Exercise materials below:

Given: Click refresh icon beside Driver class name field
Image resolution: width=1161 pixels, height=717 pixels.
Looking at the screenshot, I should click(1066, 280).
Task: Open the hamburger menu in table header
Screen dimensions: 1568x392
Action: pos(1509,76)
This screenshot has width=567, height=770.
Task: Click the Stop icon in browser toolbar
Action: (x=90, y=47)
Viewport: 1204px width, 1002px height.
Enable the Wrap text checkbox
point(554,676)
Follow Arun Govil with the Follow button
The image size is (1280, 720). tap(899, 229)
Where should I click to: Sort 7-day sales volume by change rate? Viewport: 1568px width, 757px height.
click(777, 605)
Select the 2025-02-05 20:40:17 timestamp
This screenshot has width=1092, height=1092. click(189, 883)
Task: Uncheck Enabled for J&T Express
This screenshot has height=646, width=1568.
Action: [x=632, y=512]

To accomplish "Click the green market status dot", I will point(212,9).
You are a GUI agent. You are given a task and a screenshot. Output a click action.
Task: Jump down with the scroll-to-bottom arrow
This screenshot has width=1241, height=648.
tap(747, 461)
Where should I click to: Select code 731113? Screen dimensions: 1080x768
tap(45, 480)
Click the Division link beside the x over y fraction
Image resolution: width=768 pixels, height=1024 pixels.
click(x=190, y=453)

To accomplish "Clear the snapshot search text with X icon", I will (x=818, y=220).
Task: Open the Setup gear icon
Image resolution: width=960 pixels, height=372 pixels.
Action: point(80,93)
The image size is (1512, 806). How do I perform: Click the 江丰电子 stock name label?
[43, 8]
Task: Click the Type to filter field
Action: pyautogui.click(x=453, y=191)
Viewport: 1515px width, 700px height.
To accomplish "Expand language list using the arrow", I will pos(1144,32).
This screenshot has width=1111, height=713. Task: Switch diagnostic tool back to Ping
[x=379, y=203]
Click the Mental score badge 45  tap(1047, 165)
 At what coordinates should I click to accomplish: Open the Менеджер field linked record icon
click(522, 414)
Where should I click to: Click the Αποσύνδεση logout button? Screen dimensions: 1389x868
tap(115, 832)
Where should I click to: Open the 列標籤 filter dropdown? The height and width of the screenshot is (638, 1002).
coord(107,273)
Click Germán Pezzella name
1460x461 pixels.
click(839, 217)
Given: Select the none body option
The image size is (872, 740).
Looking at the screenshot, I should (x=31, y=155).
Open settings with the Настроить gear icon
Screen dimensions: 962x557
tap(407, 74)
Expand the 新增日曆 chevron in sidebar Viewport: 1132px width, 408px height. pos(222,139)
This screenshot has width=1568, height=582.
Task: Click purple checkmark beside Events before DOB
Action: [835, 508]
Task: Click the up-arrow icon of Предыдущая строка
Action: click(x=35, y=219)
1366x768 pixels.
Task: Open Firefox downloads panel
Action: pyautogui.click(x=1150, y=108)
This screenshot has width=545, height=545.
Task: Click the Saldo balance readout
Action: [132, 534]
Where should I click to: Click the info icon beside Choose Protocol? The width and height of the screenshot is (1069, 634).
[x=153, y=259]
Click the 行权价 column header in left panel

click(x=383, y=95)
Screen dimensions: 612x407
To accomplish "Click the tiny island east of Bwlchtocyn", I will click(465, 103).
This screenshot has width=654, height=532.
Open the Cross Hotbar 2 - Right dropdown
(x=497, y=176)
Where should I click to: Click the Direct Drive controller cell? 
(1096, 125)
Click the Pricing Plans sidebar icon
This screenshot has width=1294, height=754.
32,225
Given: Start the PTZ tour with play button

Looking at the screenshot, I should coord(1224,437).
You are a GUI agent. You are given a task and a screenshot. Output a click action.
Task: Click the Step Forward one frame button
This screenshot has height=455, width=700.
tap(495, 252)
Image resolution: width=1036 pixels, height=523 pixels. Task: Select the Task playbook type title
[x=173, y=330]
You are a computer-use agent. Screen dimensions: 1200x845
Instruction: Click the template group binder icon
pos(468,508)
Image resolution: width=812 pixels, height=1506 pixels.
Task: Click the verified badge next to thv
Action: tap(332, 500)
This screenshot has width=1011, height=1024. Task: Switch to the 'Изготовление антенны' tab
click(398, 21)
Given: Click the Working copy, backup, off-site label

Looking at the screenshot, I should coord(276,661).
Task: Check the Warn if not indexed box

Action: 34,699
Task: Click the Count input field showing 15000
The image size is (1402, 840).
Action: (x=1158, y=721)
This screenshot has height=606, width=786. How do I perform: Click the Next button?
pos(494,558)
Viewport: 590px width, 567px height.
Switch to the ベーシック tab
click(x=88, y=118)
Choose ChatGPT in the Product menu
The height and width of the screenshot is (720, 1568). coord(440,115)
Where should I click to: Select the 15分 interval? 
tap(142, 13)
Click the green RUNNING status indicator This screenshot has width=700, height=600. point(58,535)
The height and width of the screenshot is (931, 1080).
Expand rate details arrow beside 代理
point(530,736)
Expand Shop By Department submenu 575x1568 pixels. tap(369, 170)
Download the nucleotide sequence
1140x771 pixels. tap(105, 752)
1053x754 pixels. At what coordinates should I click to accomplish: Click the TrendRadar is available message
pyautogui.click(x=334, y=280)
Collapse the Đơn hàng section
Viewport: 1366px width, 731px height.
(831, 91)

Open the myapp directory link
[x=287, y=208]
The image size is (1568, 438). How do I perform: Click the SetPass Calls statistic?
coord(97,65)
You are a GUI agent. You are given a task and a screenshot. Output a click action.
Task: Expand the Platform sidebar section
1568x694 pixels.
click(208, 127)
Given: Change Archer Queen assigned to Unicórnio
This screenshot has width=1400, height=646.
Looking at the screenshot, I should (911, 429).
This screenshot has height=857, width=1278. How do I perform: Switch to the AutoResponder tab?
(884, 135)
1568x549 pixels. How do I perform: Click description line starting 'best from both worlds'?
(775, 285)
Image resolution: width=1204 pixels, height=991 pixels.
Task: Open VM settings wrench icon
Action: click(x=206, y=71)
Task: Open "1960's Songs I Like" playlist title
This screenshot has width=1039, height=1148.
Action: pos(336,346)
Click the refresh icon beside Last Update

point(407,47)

End of Exercise materials.

Task goal: The listing above has to be written out again in full, exactly as shown.

Exercise output:
Given: Click refresh icon beside Driver class name field
Image resolution: width=1161 pixels, height=717 pixels.
Looking at the screenshot, I should click(1066, 280).
Task: Open the hamburger menu in table header
Screen dimensions: 1568x392
Action: pos(1509,76)
This screenshot has width=567, height=770.
Task: Click the Stop icon in browser toolbar
Action: (x=90, y=47)
Viewport: 1204px width, 1002px height.
Enable the Wrap text checkbox
point(554,676)
Follow Arun Govil with the Follow button
The image size is (1280, 720). tap(899, 229)
Where should I click to: Sort 7-day sales volume by change rate? Viewport: 1568px width, 757px height.
click(777, 605)
Select the 2025-02-05 20:40:17 timestamp
This screenshot has width=1092, height=1092. click(189, 883)
Task: Uncheck Enabled for J&T Express
This screenshot has height=646, width=1568.
Action: [x=632, y=512]

To accomplish "Click the green market status dot", I will point(212,9).
You are a GUI agent. You are given a task and a screenshot. Output a click action.
Task: Jump down with the scroll-to-bottom arrow
This screenshot has width=1241, height=648.
tap(747, 461)
Where should I click to: Select code 731113? Screen dimensions: 1080x768
tap(45, 480)
Click the Division link beside the x over y fraction
Image resolution: width=768 pixels, height=1024 pixels.
click(x=190, y=453)

To accomplish "Clear the snapshot search text with X icon", I will (x=818, y=220).
Task: Open the Setup gear icon
Image resolution: width=960 pixels, height=372 pixels.
Action: point(80,93)
The image size is (1512, 806). How do I perform: Click the 江丰电子 stock name label?
[43, 8]
Task: Click the Type to filter field
Action: pyautogui.click(x=453, y=191)
Viewport: 1515px width, 700px height.
To accomplish "Expand language list using the arrow", I will pos(1144,32).
This screenshot has width=1111, height=713. Task: Switch diagnostic tool back to Ping
[x=379, y=203]
Click the Mental score badge 45  tap(1047, 165)
 At what coordinates should I click to accomplish: Open the Менеджер field linked record icon
click(522, 414)
Where should I click to: Click the Αποσύνδεση logout button? Screen dimensions: 1389x868
tap(115, 832)
Where should I click to: Open the 列標籤 filter dropdown? The height and width of the screenshot is (638, 1002).
coord(107,273)
Click Germán Pezzella name
1460x461 pixels.
click(839, 217)
Given: Select the none body option
The image size is (872, 740).
Looking at the screenshot, I should (x=31, y=155).
Open settings with the Настроить gear icon
Screen dimensions: 962x557
tap(407, 74)
Expand the 新增日曆 chevron in sidebar Viewport: 1132px width, 408px height. pos(222,139)
This screenshot has width=1568, height=582.
Task: Click purple checkmark beside Events before DOB
Action: [835, 508]
Task: Click the up-arrow icon of Предыдущая строка
Action: click(x=35, y=219)
1366x768 pixels.
Task: Open Firefox downloads panel
Action: pyautogui.click(x=1150, y=108)
This screenshot has width=545, height=545.
Task: Click the Saldo balance readout
Action: [132, 534]
Where should I click to: Click the info icon beside Choose Protocol? The width and height of the screenshot is (1069, 634).
[x=153, y=259]
Click the 行权价 column header in left panel

click(x=383, y=95)
Screen dimensions: 612x407
To accomplish "Click the tiny island east of Bwlchtocyn", I will click(465, 103).
This screenshot has width=654, height=532.
Open the Cross Hotbar 2 - Right dropdown
(x=497, y=176)
Where should I click to: Click the Direct Drive controller cell? 
(1096, 125)
Click the Pricing Plans sidebar icon
This screenshot has width=1294, height=754.
32,225
Given: Start the PTZ tour with play button

Looking at the screenshot, I should coord(1224,437).
You are a GUI agent. You are given a task and a screenshot. Output a click action.
Task: Click the Step Forward one frame button
This screenshot has height=455, width=700.
tap(495, 252)
Image resolution: width=1036 pixels, height=523 pixels. Task: Select the Task playbook type title
[x=173, y=330]
You are a computer-use agent. Screen dimensions: 1200x845
Instruction: Click the template group binder icon
pos(468,508)
Image resolution: width=812 pixels, height=1506 pixels.
Task: Click the verified badge next to thv
Action: tap(332, 500)
This screenshot has width=1011, height=1024. Task: Switch to the 'Изготовление антенны' tab
click(398, 21)
Given: Click the Working copy, backup, off-site label

Looking at the screenshot, I should coord(276,661).
Task: Check the Warn if not indexed box

Action: 34,699
Task: Click the Count input field showing 15000
The image size is (1402, 840).
Action: (x=1158, y=721)
This screenshot has height=606, width=786. How do I perform: Click the Next button?
pos(494,558)
Viewport: 590px width, 567px height.
Switch to the ベーシック tab
click(x=88, y=118)
Choose ChatGPT in the Product menu
The height and width of the screenshot is (720, 1568). coord(440,115)
Where should I click to: Select the 15分 interval? 
tap(142, 13)
Click the green RUNNING status indicator This screenshot has width=700, height=600. point(58,535)
The height and width of the screenshot is (931, 1080).
Expand rate details arrow beside 代理
point(530,736)
Expand Shop By Department submenu 575x1568 pixels. tap(369, 170)
Download the nucleotide sequence
1140x771 pixels. tap(105, 752)
1053x754 pixels. At what coordinates should I click to accomplish: Click the TrendRadar is available message
pyautogui.click(x=334, y=280)
Collapse the Đơn hàng section
Viewport: 1366px width, 731px height.
(831, 91)

Open the myapp directory link
[x=287, y=208]
The image size is (1568, 438). How do I perform: Click the SetPass Calls statistic?
coord(97,65)
You are a GUI agent. You are given a task and a screenshot. Output a click action.
Task: Expand the Platform sidebar section
1568x694 pixels.
click(208, 127)
Given: Change Archer Queen assigned to Unicórnio
This screenshot has width=1400, height=646.
Looking at the screenshot, I should (911, 429).
This screenshot has height=857, width=1278. How do I perform: Switch to the AutoResponder tab?
(884, 135)
1568x549 pixels. How do I perform: Click description line starting 'best from both worlds'?
(775, 285)
Image resolution: width=1204 pixels, height=991 pixels.
Task: Open VM settings wrench icon
Action: click(x=206, y=71)
Task: Open "1960's Songs I Like" playlist title
This screenshot has width=1039, height=1148.
Action: pos(336,346)
Click the refresh icon beside Last Update

point(407,47)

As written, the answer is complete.